-- Task brief --
Below are records with pictures. Transcribe exactly, and only, the lines from the line with "The width and height of the screenshot is (601, 459)." to the line with "The width and height of the screenshot is (588, 386).", both ends included, but not the pictures.

-- Data excerpts --
<<<<
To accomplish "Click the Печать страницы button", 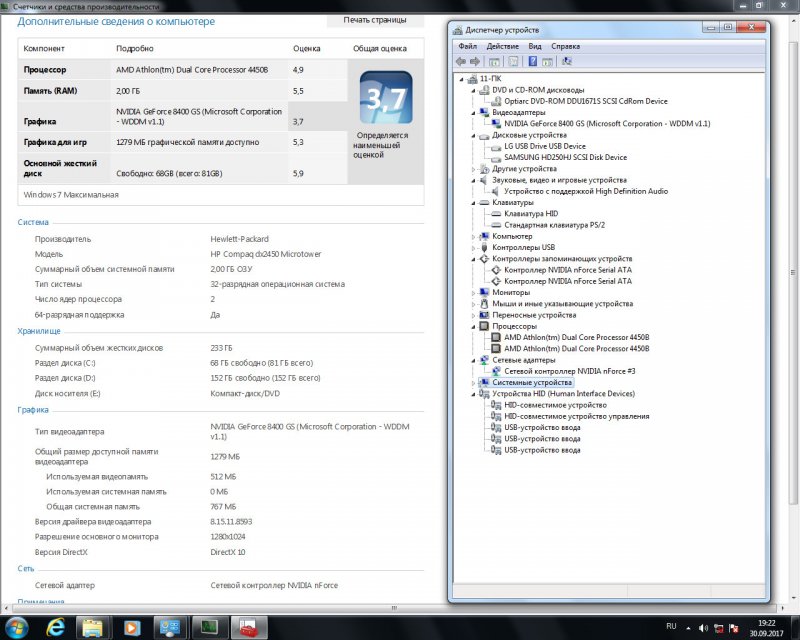I will coord(375,19).
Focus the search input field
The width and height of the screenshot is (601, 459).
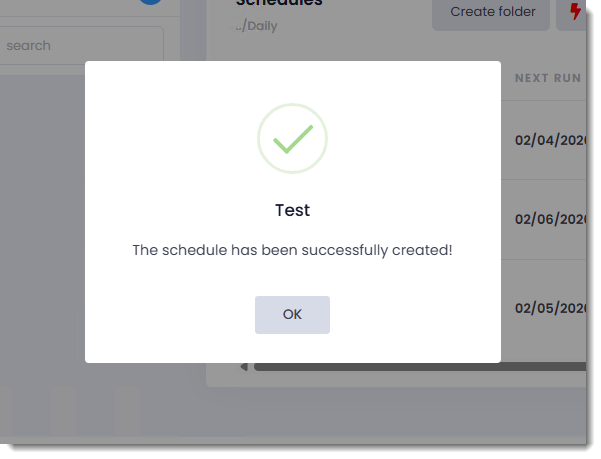80,46
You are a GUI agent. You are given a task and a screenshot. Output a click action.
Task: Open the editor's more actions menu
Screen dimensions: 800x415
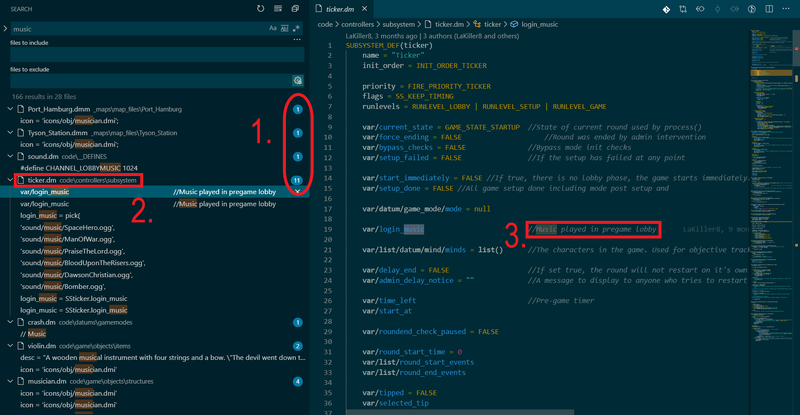pyautogui.click(x=786, y=9)
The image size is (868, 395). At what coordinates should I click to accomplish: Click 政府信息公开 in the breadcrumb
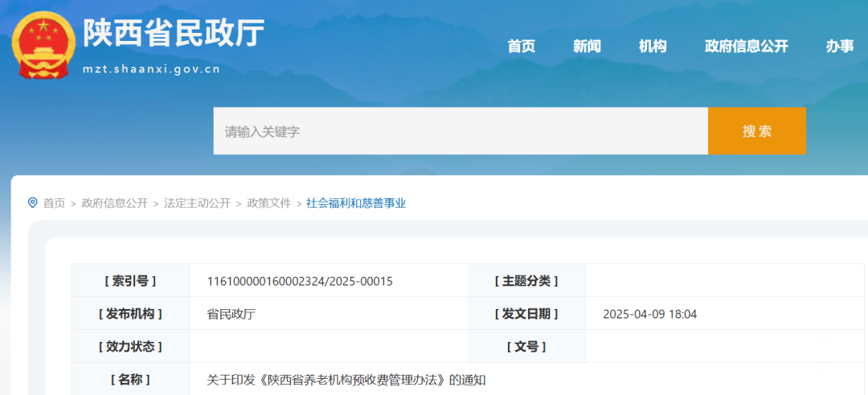[x=115, y=203]
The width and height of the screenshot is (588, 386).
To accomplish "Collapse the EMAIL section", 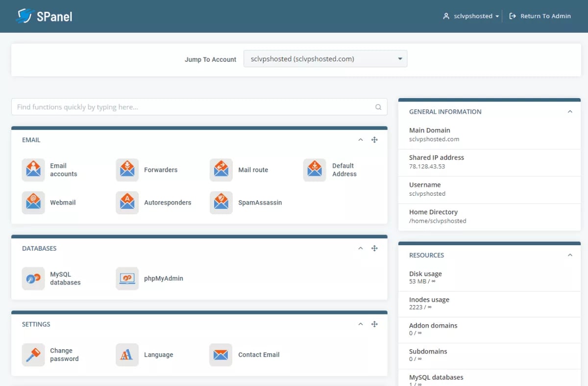I will [360, 140].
>>>>
-- Written answer --
The width and height of the screenshot is (601, 459).
80,46
You are a GUI agent. You are given a task and a screenshot. Output a click action.
Task: Open the editor's more actions menu
Screen dimensions: 800x415
pyautogui.click(x=786, y=9)
The image size is (868, 395). At what coordinates should I click to accomplish: Click 政府信息公开 in the breadcrumb
[x=115, y=203]
The width and height of the screenshot is (588, 386).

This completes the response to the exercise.